* START *
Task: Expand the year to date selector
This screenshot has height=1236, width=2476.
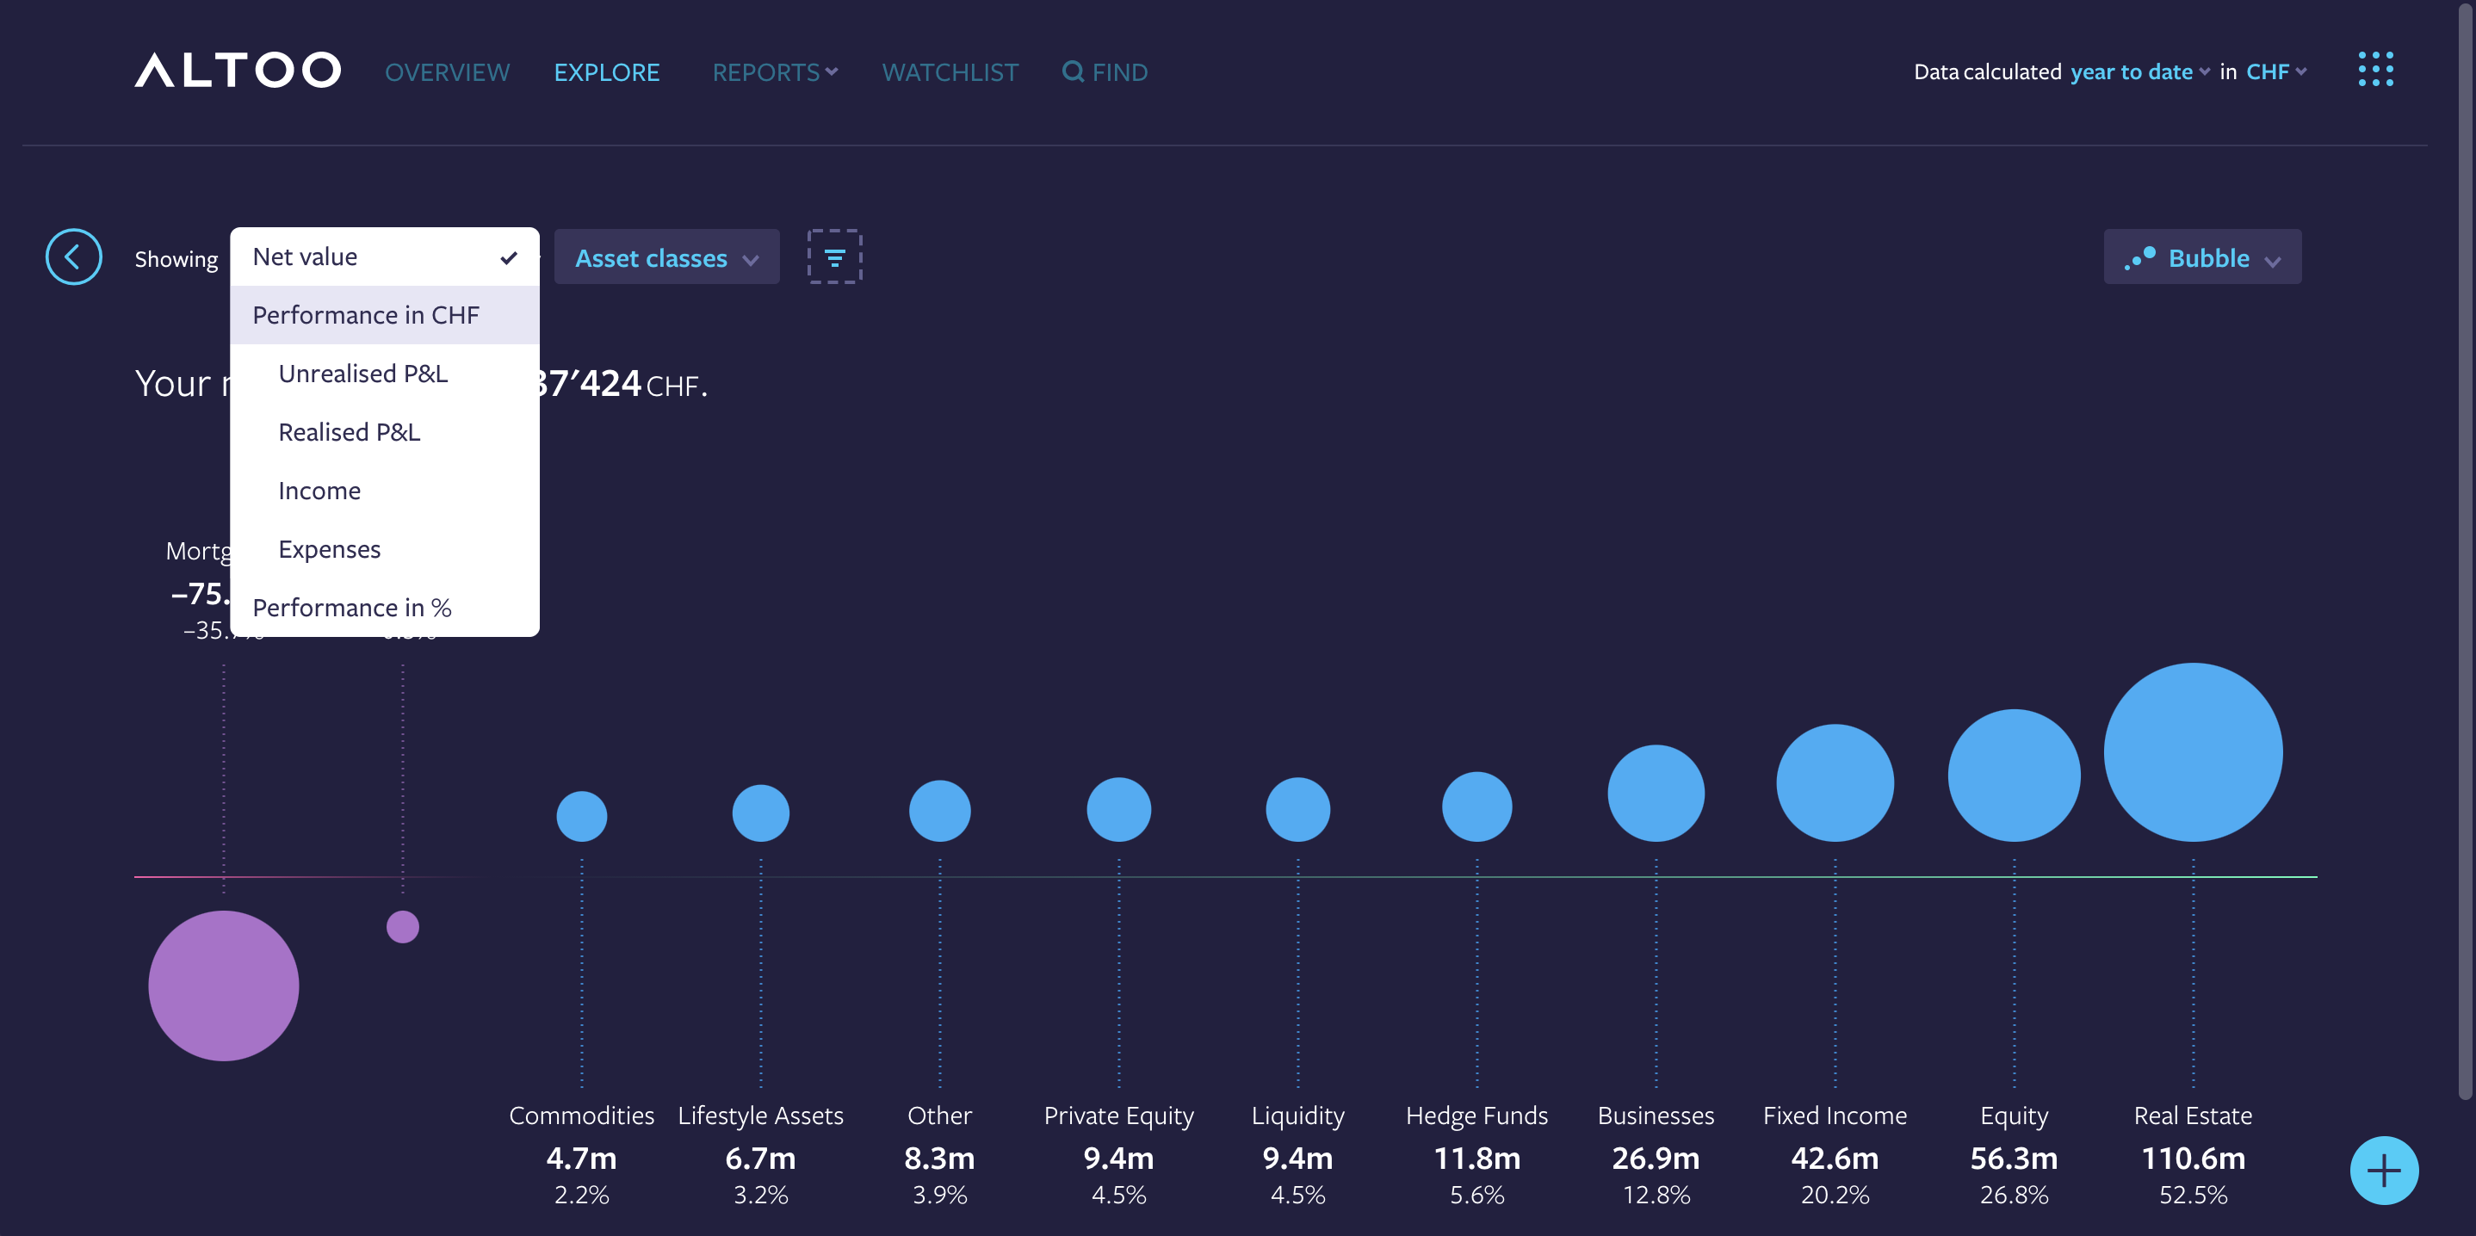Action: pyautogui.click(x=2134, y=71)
* END *
* START *
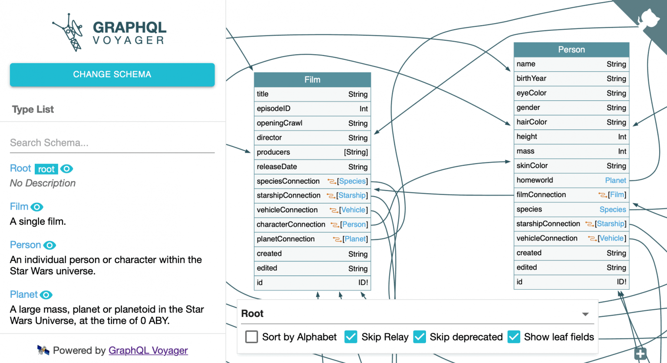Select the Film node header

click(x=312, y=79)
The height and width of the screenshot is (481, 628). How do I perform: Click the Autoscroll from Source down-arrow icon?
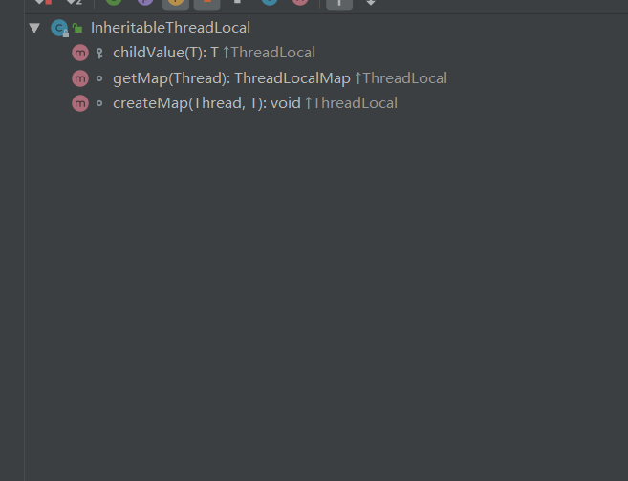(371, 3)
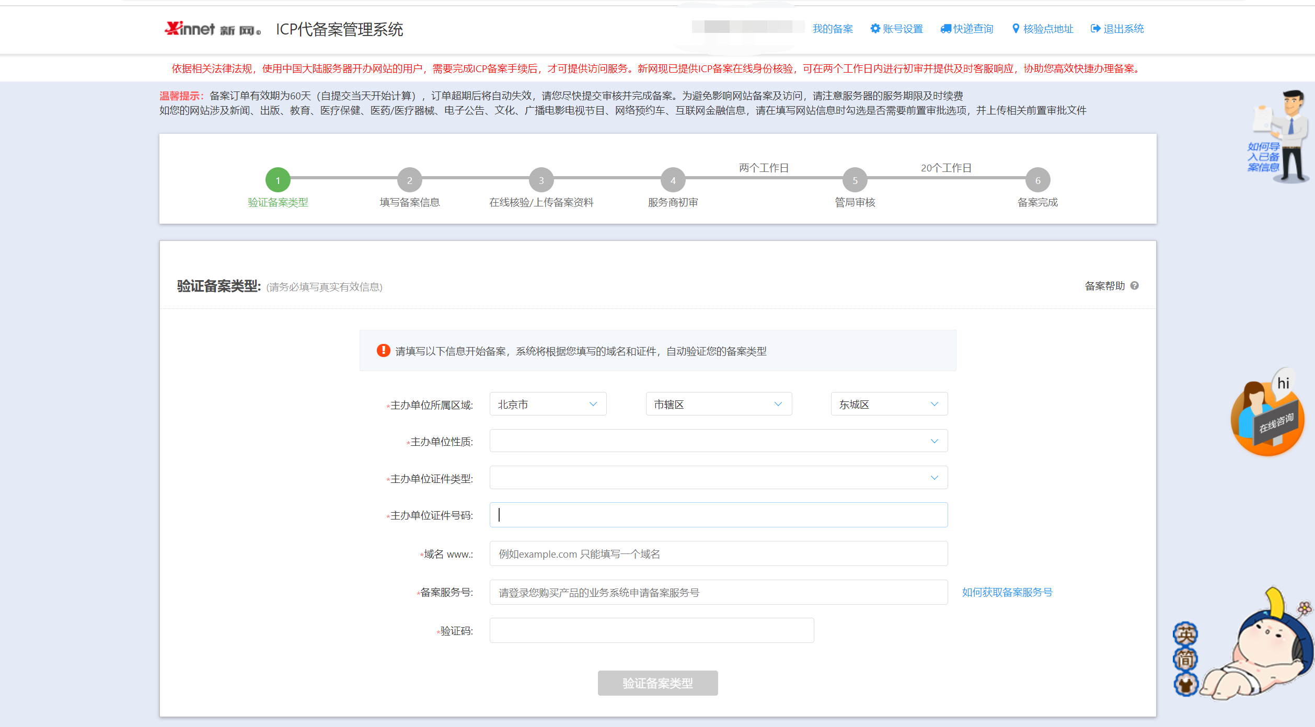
* END *
Required work.
Rewrite the data starting at the line that contains "Task: Expand the year to date selector" and ending at the line that contains "Action: pyautogui.click(x=2134, y=71)", multiplying each coordinate in the answer by 0.75 and rounding to a whole number, with halves rounded up. Keep all other numbers unchanged and leave the pictures out.

Correct answer.
Task: Expand the year to date selector
This screenshot has height=1236, width=2476.
Action: pyautogui.click(x=1601, y=53)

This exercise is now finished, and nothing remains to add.